* _WORK TO BE COMPLETED_
For the string "circled", search the entries below and copy every line where it appears.

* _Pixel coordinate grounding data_
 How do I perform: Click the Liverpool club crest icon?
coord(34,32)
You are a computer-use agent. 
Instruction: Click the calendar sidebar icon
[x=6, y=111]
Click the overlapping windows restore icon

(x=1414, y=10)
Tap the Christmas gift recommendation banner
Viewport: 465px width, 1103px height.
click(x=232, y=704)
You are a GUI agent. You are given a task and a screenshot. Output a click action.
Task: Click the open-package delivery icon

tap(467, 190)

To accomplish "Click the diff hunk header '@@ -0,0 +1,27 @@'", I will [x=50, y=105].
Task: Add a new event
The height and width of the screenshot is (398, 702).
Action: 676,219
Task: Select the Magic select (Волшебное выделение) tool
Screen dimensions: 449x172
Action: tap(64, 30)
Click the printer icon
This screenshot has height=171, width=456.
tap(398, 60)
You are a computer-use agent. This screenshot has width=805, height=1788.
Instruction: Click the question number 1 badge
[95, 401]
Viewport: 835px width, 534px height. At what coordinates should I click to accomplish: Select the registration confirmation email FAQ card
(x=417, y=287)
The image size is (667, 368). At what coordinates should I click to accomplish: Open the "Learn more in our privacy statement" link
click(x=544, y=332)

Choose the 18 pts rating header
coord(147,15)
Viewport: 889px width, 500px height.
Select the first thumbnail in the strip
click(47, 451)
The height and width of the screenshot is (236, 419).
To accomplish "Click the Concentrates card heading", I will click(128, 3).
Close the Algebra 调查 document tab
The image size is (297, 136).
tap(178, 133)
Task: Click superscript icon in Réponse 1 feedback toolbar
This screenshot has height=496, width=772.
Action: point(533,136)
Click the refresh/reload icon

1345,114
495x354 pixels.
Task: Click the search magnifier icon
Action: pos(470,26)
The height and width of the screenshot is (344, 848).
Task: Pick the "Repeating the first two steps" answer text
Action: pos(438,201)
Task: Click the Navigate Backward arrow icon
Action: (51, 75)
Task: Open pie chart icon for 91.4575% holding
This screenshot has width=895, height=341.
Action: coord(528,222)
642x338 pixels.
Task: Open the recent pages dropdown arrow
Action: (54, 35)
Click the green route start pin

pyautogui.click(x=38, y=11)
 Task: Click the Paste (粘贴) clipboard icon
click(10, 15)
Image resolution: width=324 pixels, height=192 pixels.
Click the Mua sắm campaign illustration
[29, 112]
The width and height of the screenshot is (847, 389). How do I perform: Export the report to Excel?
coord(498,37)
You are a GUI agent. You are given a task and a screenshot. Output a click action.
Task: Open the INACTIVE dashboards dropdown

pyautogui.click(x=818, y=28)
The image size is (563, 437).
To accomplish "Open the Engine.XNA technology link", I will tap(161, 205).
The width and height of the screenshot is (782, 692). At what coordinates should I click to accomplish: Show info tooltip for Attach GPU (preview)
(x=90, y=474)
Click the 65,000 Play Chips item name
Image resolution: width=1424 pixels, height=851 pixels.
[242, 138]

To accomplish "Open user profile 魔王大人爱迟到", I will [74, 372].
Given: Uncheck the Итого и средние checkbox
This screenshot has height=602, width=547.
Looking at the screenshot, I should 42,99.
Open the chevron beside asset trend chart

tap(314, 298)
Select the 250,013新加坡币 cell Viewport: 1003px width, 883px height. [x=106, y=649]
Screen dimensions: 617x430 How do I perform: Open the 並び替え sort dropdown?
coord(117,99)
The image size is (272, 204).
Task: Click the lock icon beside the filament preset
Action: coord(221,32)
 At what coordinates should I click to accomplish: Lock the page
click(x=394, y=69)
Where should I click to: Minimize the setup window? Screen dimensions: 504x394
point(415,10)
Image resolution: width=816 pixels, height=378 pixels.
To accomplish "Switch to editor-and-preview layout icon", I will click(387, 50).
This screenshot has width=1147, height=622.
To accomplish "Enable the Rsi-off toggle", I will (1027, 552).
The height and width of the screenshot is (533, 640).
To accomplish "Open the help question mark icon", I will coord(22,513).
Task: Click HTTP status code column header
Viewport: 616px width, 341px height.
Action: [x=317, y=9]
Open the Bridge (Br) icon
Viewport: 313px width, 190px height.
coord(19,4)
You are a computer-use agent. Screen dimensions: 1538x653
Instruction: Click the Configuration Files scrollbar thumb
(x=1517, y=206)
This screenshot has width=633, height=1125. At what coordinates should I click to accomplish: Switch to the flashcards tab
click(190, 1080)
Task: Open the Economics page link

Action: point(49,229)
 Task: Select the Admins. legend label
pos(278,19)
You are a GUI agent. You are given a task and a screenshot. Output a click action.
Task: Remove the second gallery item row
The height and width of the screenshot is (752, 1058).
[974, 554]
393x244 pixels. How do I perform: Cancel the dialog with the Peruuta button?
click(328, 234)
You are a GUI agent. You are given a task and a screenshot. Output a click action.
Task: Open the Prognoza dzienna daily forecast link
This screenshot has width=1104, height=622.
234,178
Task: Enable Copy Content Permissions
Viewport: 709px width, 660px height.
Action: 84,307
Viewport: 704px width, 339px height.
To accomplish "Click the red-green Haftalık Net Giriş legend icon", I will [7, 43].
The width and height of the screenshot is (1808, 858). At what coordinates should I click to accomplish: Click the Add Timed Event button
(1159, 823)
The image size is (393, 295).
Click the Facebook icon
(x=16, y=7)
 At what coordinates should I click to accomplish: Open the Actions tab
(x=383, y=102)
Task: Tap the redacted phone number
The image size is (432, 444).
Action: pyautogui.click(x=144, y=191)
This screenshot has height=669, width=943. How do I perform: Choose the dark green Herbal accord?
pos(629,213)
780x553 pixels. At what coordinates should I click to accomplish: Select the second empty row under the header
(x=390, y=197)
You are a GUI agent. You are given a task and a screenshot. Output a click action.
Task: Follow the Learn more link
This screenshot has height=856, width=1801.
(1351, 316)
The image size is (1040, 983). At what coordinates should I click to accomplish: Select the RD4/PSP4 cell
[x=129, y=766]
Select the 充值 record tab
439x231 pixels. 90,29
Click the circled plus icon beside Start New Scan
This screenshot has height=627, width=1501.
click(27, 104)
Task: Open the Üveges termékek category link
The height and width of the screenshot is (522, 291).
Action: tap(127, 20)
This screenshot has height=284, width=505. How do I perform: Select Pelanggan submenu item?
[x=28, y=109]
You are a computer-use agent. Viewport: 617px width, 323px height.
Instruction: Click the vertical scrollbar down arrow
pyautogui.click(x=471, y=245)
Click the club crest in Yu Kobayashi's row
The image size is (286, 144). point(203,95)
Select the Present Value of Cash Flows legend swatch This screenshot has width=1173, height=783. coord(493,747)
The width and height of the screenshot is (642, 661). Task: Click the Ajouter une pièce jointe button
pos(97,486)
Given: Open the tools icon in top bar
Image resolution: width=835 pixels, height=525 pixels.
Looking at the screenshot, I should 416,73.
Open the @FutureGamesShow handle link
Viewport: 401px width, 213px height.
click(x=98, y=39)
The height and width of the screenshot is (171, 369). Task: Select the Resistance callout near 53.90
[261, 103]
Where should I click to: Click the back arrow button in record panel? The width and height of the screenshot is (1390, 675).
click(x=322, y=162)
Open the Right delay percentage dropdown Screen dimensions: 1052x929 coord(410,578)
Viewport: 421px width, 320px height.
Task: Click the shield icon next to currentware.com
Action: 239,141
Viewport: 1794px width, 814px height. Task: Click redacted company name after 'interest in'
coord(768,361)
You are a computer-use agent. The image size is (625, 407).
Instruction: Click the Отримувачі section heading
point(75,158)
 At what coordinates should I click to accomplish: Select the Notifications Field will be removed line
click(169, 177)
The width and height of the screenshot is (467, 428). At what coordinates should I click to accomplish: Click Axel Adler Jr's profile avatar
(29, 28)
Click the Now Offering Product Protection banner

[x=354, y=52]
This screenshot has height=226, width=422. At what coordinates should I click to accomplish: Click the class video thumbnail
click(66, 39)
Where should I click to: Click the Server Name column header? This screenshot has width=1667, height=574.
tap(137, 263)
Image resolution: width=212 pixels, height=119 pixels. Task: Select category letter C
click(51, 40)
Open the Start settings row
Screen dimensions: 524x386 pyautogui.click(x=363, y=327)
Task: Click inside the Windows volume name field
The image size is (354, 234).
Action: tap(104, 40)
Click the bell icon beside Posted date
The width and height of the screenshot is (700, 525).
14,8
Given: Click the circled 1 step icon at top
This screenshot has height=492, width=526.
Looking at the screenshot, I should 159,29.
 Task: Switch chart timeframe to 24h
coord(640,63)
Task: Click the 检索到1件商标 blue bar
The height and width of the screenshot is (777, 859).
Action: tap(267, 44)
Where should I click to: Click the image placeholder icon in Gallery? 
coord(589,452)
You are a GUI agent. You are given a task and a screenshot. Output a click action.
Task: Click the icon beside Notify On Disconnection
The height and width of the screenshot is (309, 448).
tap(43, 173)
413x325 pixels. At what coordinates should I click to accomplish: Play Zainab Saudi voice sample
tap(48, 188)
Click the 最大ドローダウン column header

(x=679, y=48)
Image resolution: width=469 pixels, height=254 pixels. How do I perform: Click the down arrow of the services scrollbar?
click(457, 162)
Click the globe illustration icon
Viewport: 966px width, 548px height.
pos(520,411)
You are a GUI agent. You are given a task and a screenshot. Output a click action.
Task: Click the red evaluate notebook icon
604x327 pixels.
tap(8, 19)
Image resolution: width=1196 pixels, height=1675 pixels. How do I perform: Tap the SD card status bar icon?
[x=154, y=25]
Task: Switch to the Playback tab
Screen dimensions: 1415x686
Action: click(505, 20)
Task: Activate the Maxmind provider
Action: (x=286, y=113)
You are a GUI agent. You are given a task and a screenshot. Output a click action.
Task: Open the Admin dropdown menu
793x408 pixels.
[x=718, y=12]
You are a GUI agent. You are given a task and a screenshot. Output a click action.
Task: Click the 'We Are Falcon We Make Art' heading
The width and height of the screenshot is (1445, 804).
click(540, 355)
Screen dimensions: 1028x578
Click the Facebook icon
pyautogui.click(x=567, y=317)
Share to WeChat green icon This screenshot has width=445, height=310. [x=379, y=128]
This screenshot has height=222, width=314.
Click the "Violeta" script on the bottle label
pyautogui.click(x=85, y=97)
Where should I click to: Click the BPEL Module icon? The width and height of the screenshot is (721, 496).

* _SOLUTION FOR THIS EXERCISE_
Click the circled plus icon beside Start New Scan
Given: Click the circled 1 step icon at top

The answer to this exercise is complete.